Gather and copy every line of the records that contains the word "pixels", treating uppercase and lowercase as different.

Recorded data ->
━━━━━━

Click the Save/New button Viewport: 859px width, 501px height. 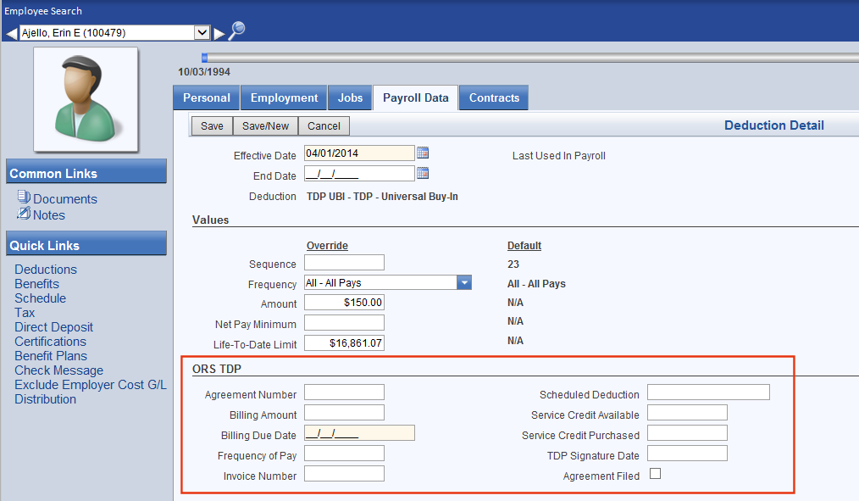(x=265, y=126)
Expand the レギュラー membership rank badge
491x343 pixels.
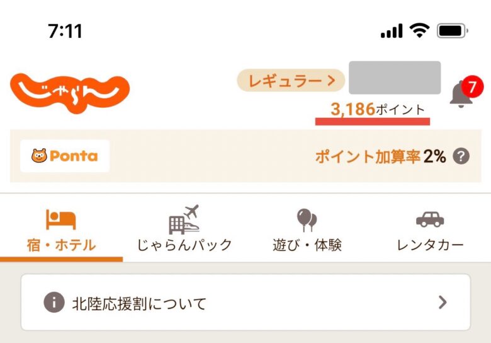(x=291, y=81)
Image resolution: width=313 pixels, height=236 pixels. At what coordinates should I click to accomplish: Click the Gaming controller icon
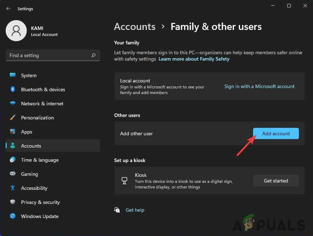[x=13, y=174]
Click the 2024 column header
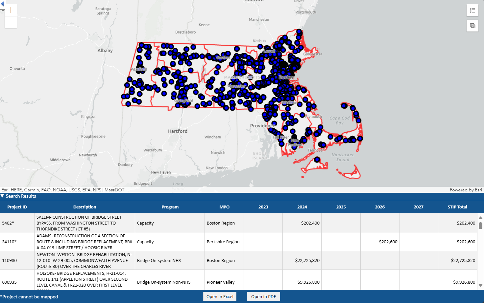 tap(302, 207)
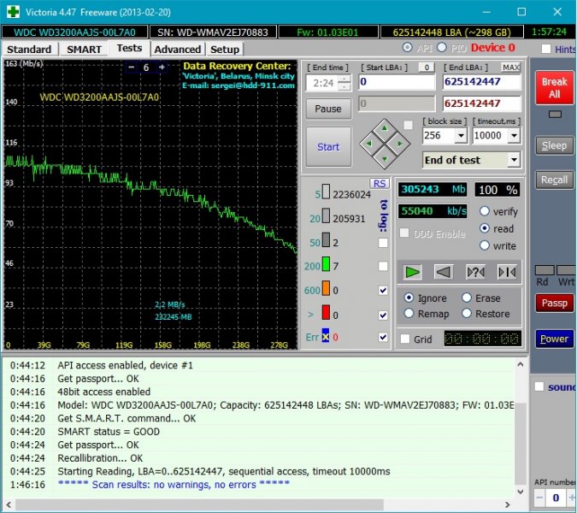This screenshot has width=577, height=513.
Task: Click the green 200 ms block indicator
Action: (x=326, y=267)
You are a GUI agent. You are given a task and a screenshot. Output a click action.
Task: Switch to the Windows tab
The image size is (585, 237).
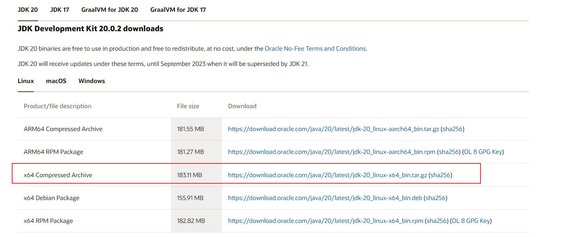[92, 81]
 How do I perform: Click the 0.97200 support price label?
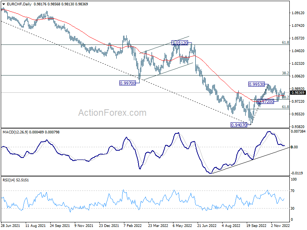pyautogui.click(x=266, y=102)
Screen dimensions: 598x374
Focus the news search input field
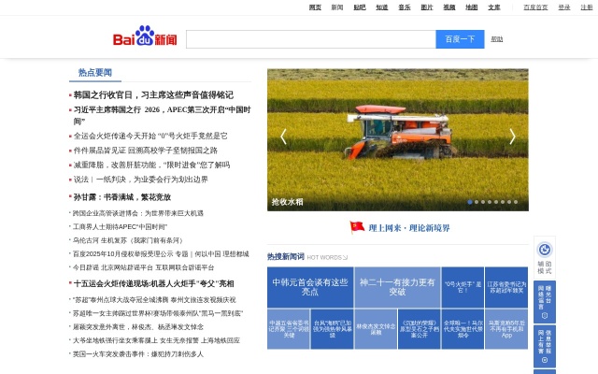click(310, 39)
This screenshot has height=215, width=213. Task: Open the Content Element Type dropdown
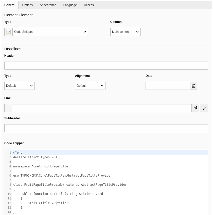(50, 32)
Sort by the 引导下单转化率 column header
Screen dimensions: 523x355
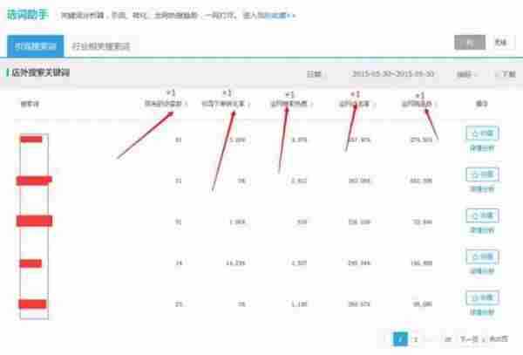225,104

━━━━━━

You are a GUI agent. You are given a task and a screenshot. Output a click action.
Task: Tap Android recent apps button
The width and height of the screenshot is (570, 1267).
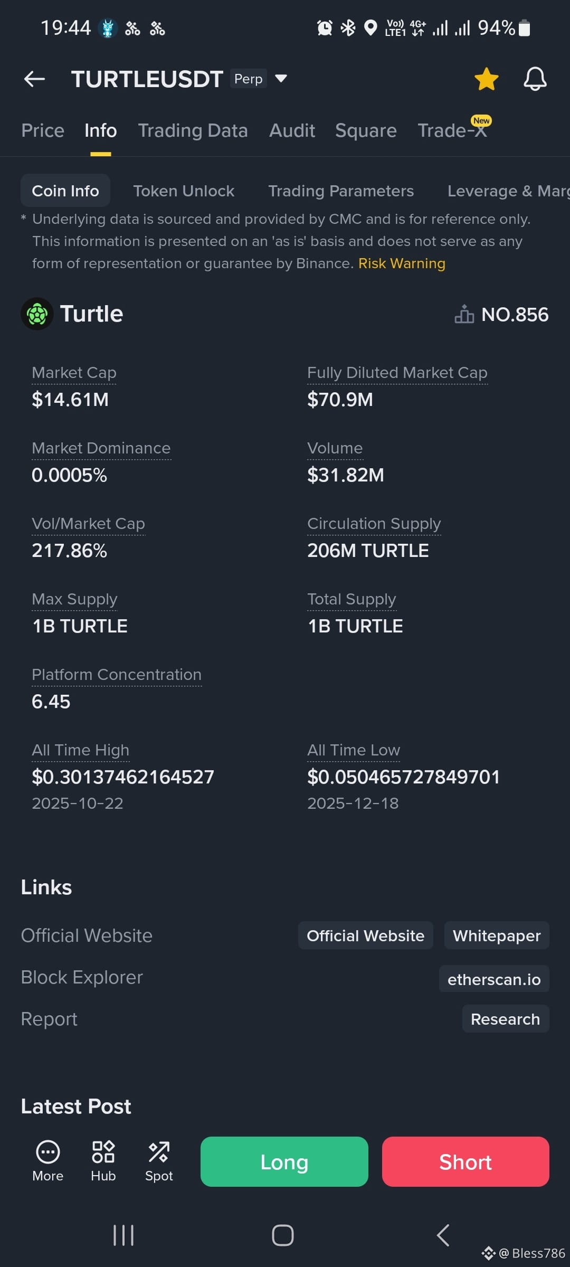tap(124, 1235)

━━━━━━

Full solution ->
491x343 pixels.
Image resolution: width=313 pixels, height=236 pixels. At what coordinates should I click to accomplish: Click the Gaming controller icon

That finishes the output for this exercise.